Webley turned to Rua. “Look, Rua. You can see by what’s been said that we’ve got to keep hold of your grand-dad’s axe. We’ll give you a receipt for it. You’ll get it back all right.”

“It should not be touched. You do not understand. I myself, holding it, am now tapu.”

“Rua, Rua!” chided Mrs. Claire softly.

“Sergeant Webley,” said Falls, “please correct me if I am wrong, but suppose Mr. Te Kahu gave you his undertaking that when the adze is needed by the police he will allow them to have it? Could it not in the meantime be entrusted to the Colonel? The Colonel is your friend, Mr. Te Kahu, isn’t he? Suppose you went with him to his bank and left it there for safe-keeping? How would that be? Colonel, what do you say?”

“Eh?” said the Colonel. “Oh, certainly, if Webley agrees.”

“Sergeant?”

“I’ll be satisfied, sir.”

“Well, then?” Falls turned to Rua.

The old man looked at the weapon in his hands. “You will think it strange,” he said, “that I, who have in my time led my people towards the culture of the pakeha, should now grow quarrelsome over a silly savage notion.
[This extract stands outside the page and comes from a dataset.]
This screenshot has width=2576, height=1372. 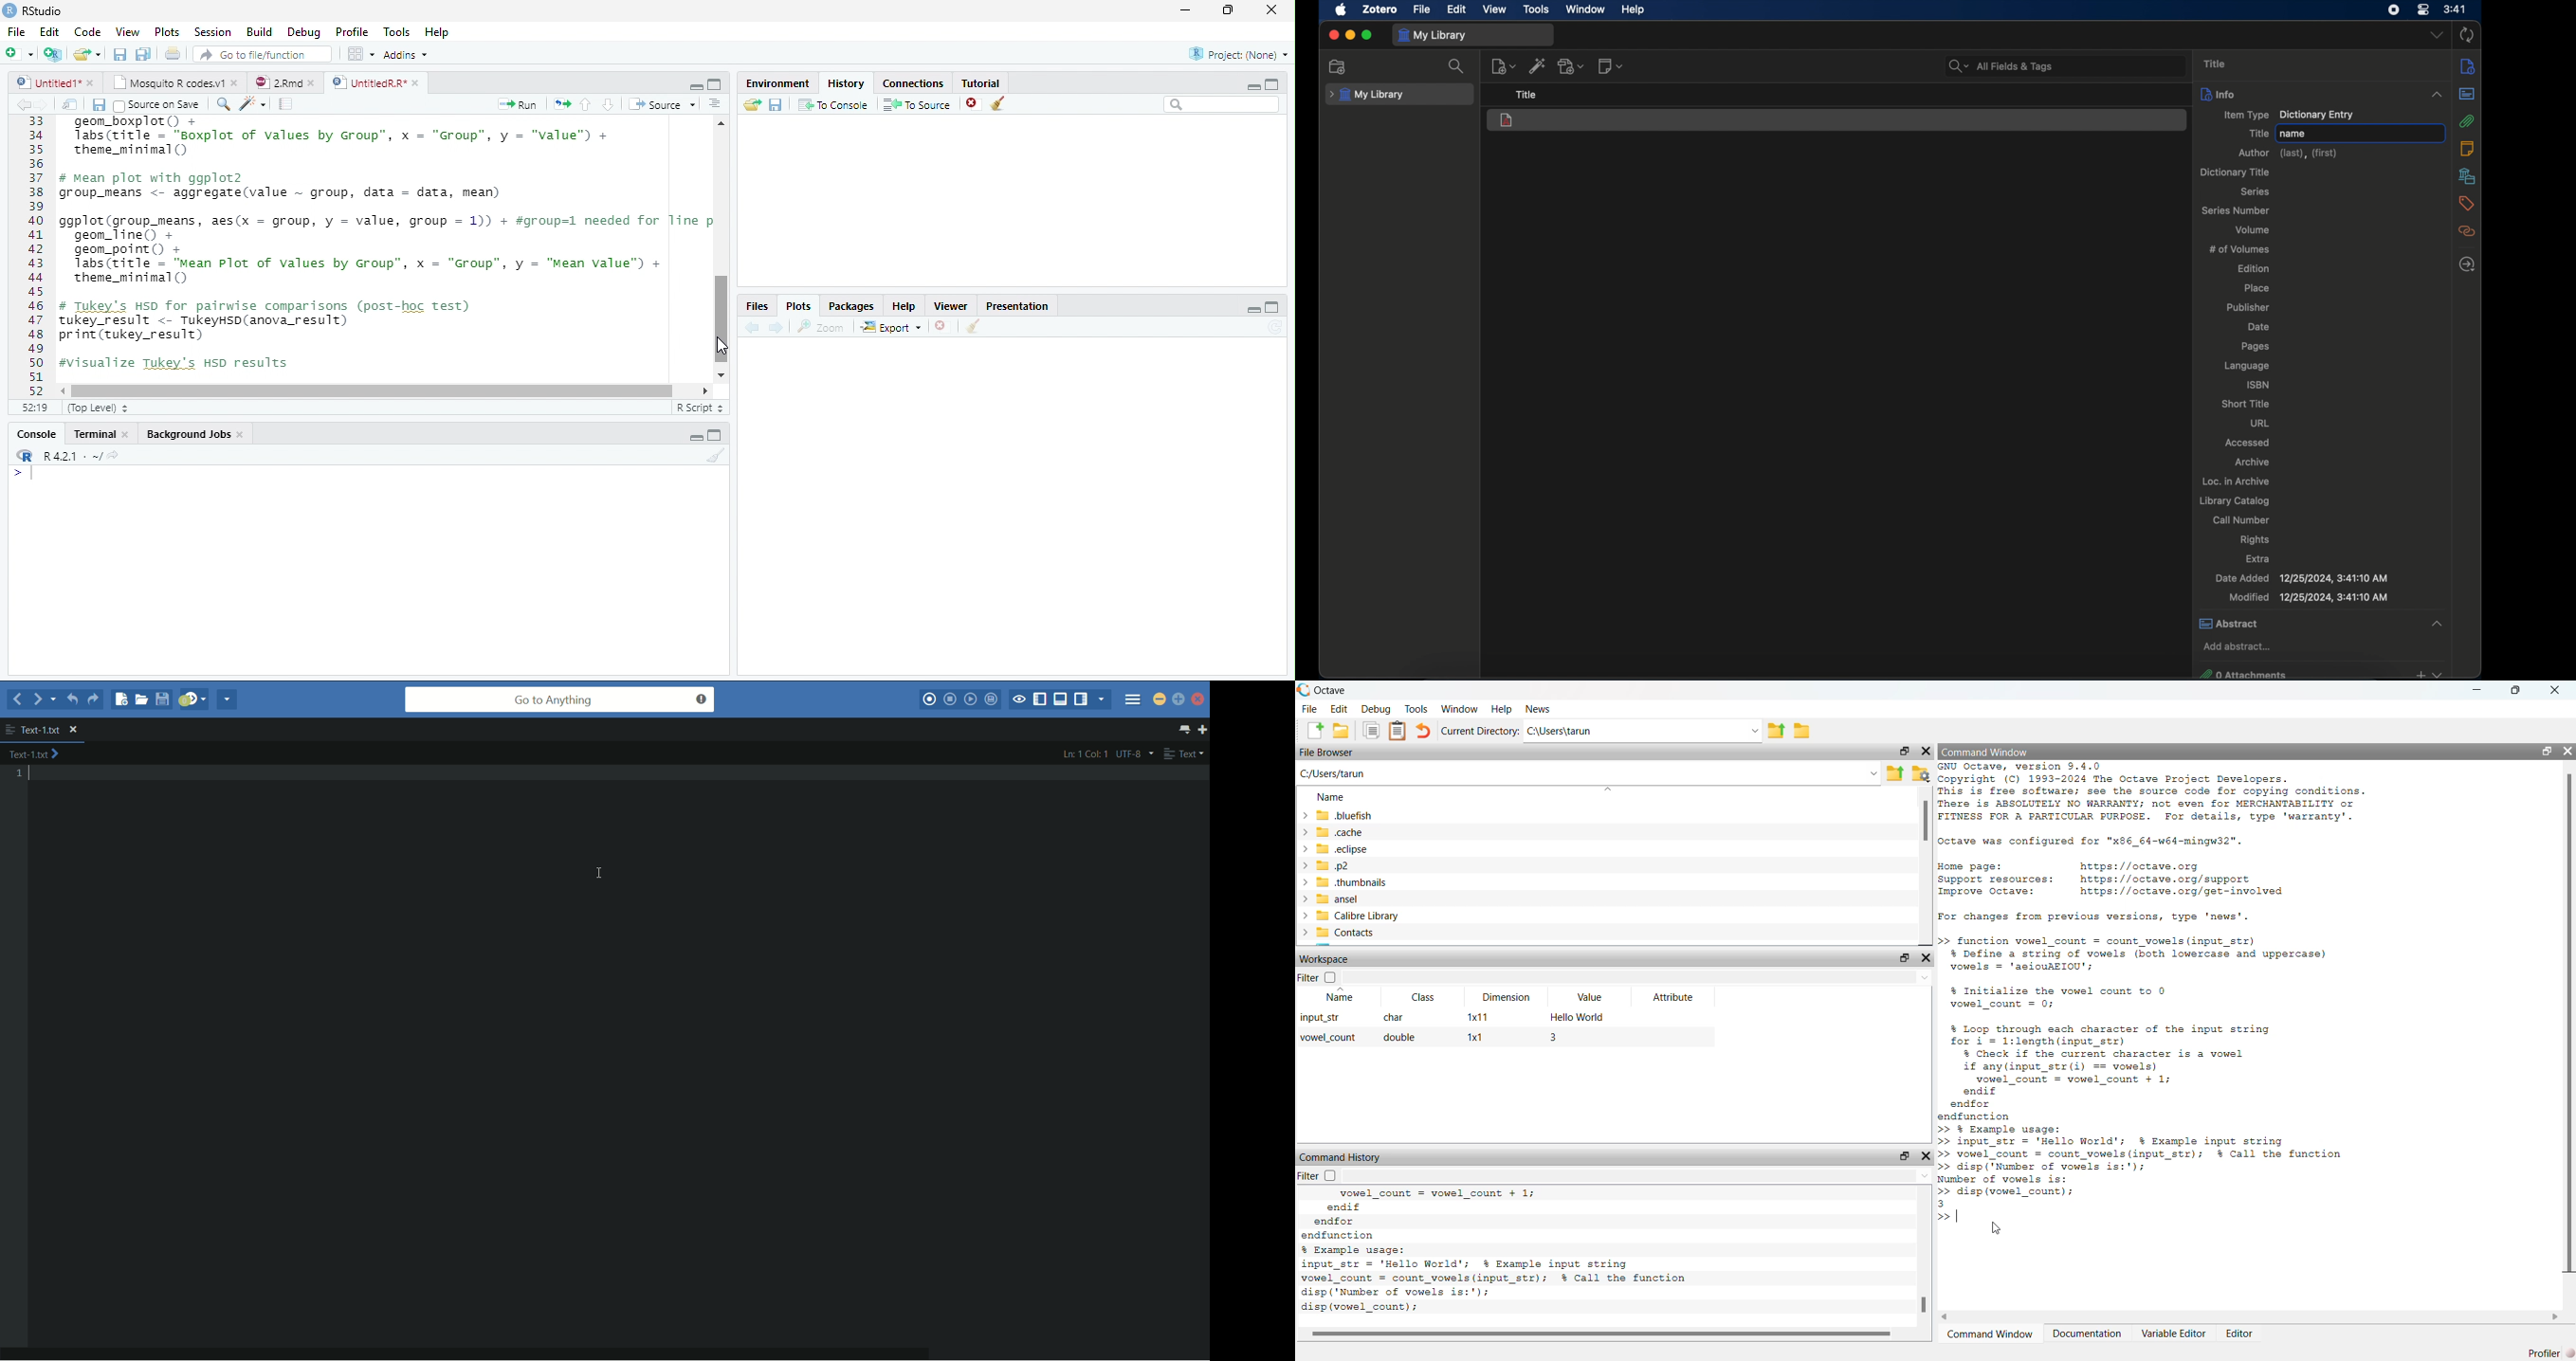 I want to click on geom boxplot() + Tabs(title = “soxplot of values by Group”, x = “Group”, y = “"value") +theme_minimal ()# mean plot with ggplot2group_means <- aggregate(value ~ group, data = data, mean)ggplot(group_means, aes(x = group, y = value, group = 1)) + #group=1 needed for line pgeon_line() +geon_point() +Tabs(title = “Mean Plot of values by Group”, x = “Group”, y = “Mean value") +theme_minimal ()# Tukey's Hsp for pairwise comparisons (post-hoc test)tukey_result <- TukeyHsD(anova_result)print (tukey_result)#visualize Tukey's HSD results, so click(x=379, y=247).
Perhaps in our old age we return to the paths of our forbears. The reason may put on new garments but the heart and the blood are constant. From the haft of the weapon there flows into my blood an influence darker and more potent than all the pakeha wisdom I have stored in my foolish old head. But, as you say, Colonel Claire is the friend of my people. To him I submit.”

Falls went into his room and came out with that heavily be-labelled case which Mrs. Claire had noticed on his arrival. He placed it open, upon the table, and Rua laid the adze in it.